RADAR TANGSEL RATAS – Presiden RI Joko Widodo (Jokowi) mengungkapkan bahwa nilai ekspor nikel hasil dari hilirisasi kembali melesat. Tak tanggung-tanggung, Jokowi menyatakan nilai ekspor nikel hasil hilirisasi tersebut bisa menembus hingga Rp500 triliun!
Melonjaknya nilai ekspor nikel dari hilirisasi ini sebenarnya sudah sering disampaikan oleh Presiden Jokowi. Sebelum ada hilirisasi pada periode tahun 2017-2018, dalam catatan Kementerian Investasi atau BKPM, nilai ekspor bijih nikel Indonesia hanya senilai US$ 3,3 miliar atau Rp50-an triliun.

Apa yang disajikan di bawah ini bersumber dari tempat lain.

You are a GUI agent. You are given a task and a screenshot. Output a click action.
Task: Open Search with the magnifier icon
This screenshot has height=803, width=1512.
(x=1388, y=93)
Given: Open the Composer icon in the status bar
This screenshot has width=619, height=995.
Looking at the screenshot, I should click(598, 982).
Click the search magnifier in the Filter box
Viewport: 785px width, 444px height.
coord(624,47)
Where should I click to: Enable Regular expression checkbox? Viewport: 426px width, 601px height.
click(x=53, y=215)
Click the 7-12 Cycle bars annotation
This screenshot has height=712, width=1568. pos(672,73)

“Tapi begitu smelter dibangun ekspor kita mencapai Rp 500 triliun,” kata Jokowi dalam acara Pembukaan Muktamar XX Ikatan Mahasiswa Muhammadiyah, disiarkan langsung lewat YouTube tvMU Channel, dikutip Sabtu (2/3/2024).

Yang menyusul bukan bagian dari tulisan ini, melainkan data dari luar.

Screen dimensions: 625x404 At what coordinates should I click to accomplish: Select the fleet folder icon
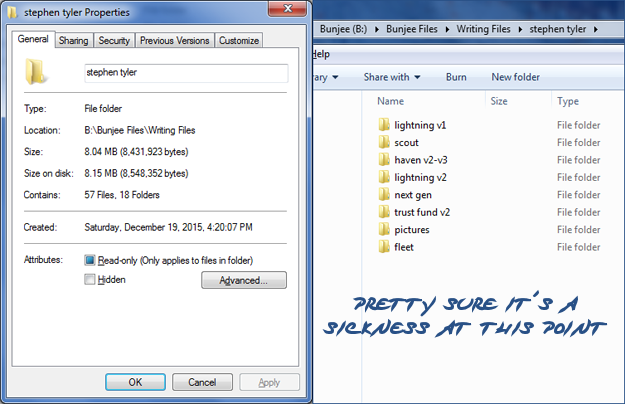pyautogui.click(x=385, y=247)
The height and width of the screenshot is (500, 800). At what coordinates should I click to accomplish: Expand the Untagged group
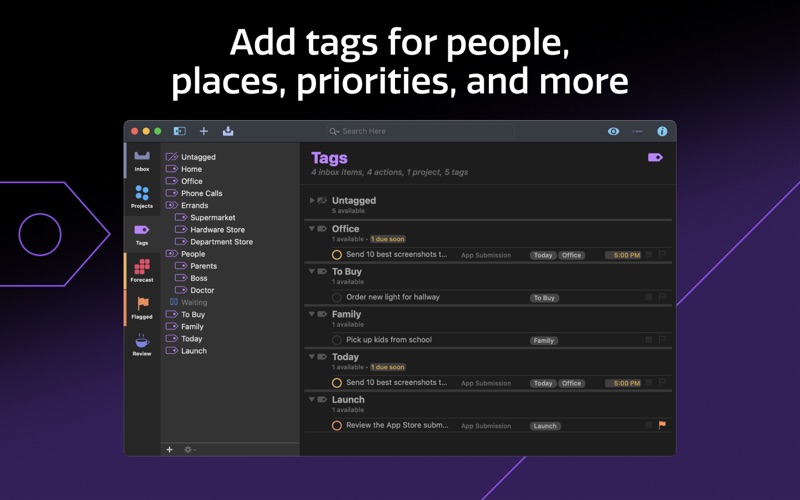tap(312, 201)
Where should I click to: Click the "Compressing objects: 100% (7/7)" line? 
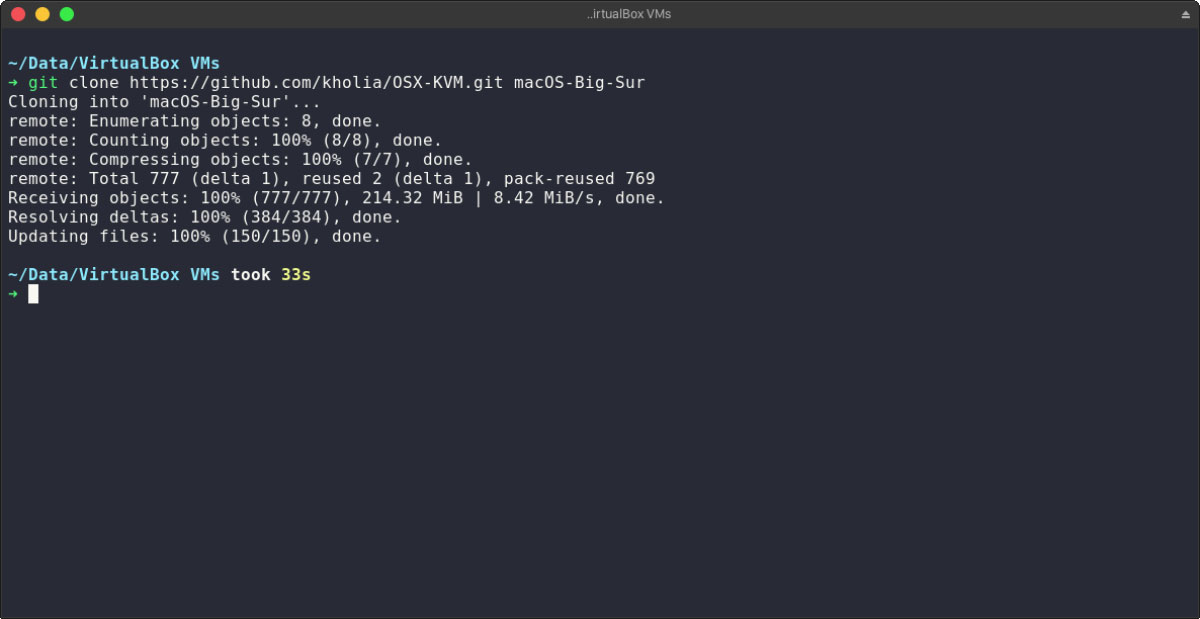tap(240, 160)
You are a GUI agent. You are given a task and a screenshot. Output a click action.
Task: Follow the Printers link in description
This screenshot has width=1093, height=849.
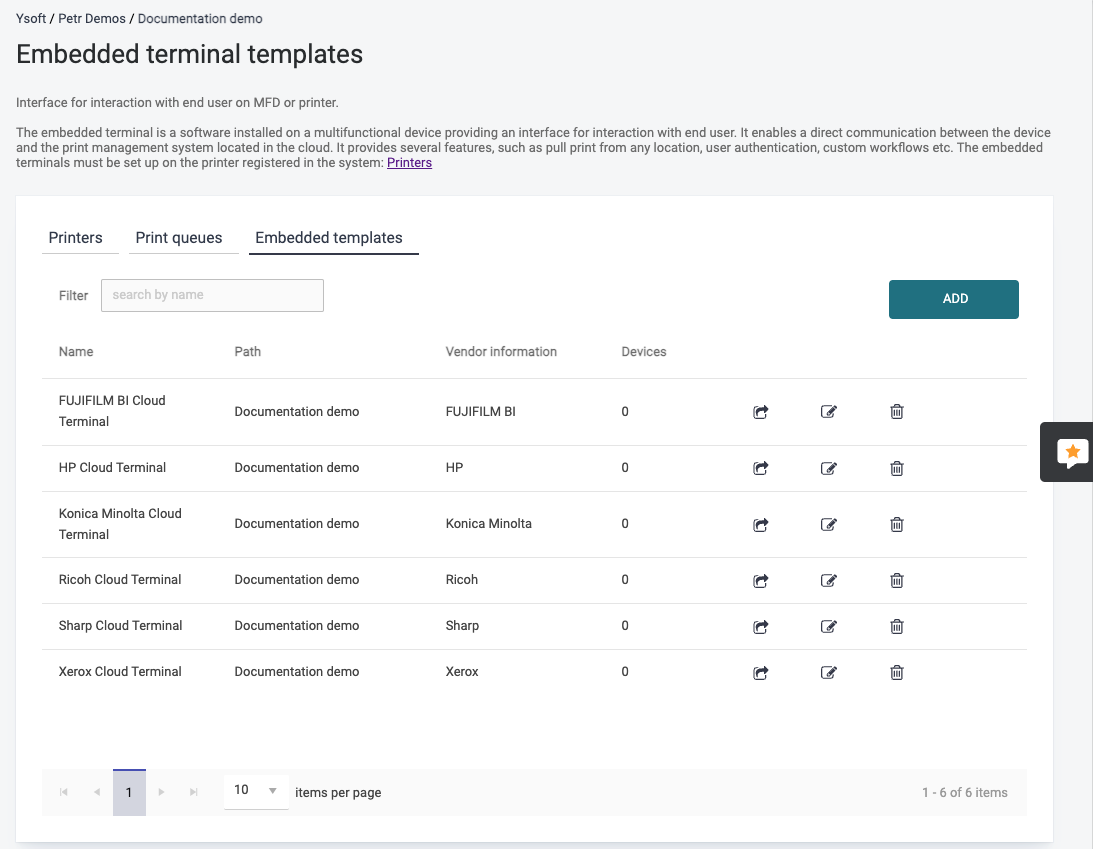409,163
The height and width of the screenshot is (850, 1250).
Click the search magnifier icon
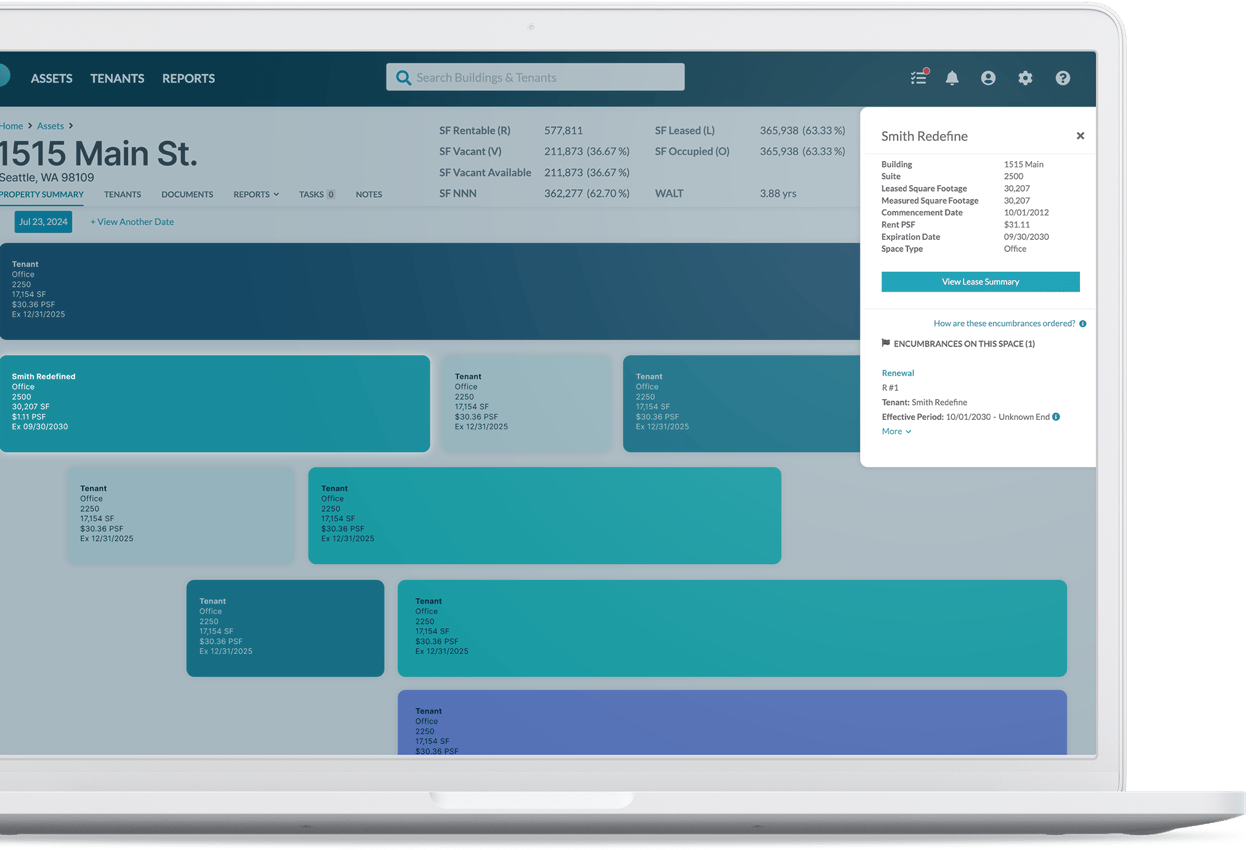click(x=403, y=78)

Jokowi juga menjelaskan bahwa naiknya nilai ekspor nikel hasil hilirisasi tak hanya menguntungkan perusahaan saja, tapi Indonesia juga mendapatkan penerimaan negara yang meningkat. Misalnya dari pajak perusahaan, pajak penghasilan karyawan, hingga Penerimaan Negara Bukan Pajak (PNBP).
“Yang untungkan perusahaan? Tidak seperti itu. Karena lompatan rupiah tadi saya katakan, kita memungut namanya pajak perusahaan, pajak karyawan, royalti kita dapat, biaya ekspor kita dapat, PNPB kita dapat semuanya,” papar Jokowi.

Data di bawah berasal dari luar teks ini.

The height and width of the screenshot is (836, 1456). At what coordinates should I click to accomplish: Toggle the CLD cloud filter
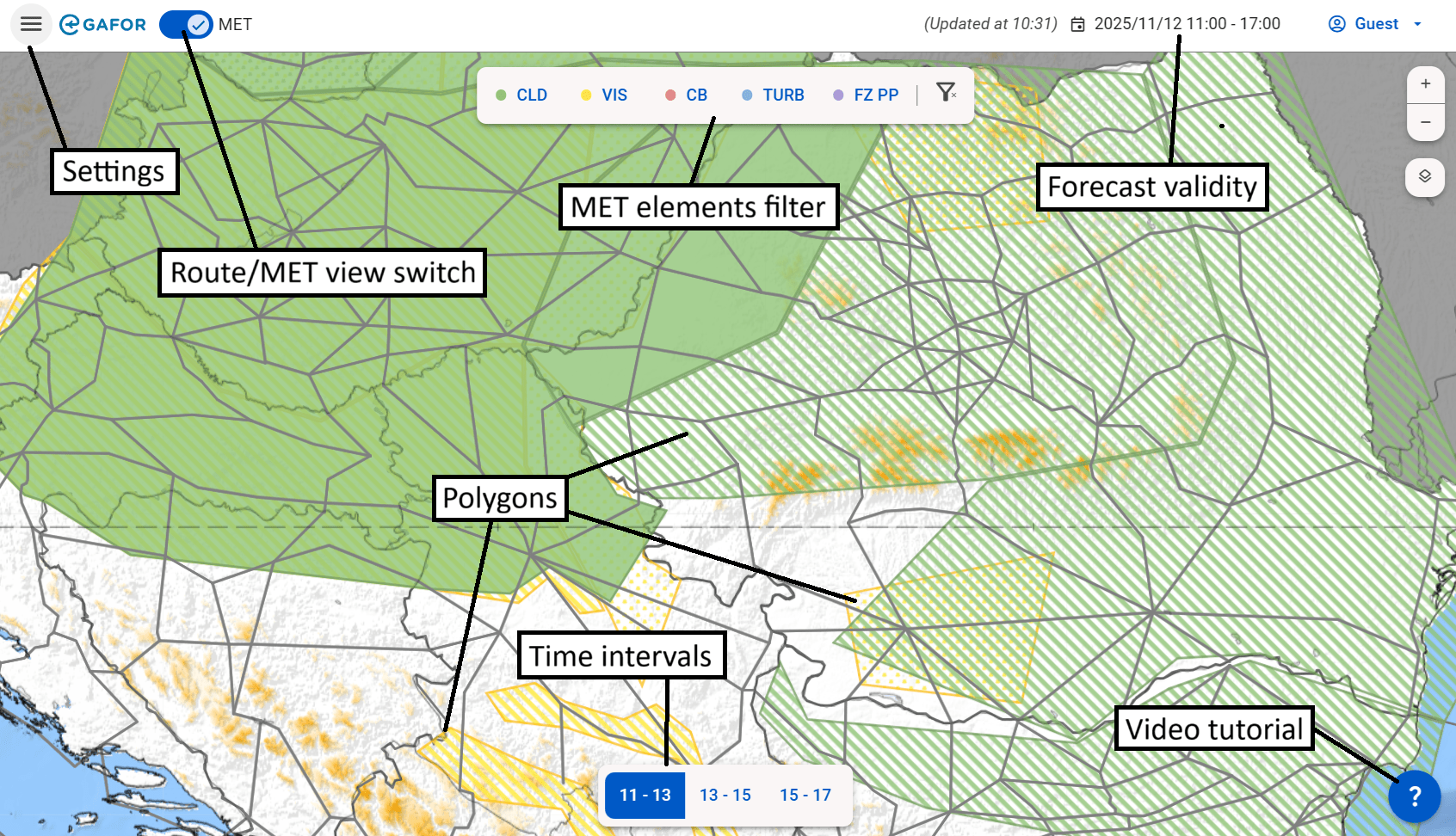tap(522, 95)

Jokowi menambahkan bahwa Indonesia juga akan mendapat tambahan dividen yang besar jika ikut andil dalam perusahaan yang bersangkutan. Dengan begitu, bukan hanya perusahaan yang menguntungkan, tapi negara juga mendapatkan penerimaan yang besar.
“Inilah yang kita dorong hilirisasi nggak hanya urusan tembaga, nikel, timah, tapi juga akan kita dorong di perkebunan, perikanan, kelautan, pertanian. Kita harus mulai hilirisasikan dengan kesempatan nilai tambah dalam negeri dan membuka kesempatan kerja yang tinggi,” tutur Jokowi.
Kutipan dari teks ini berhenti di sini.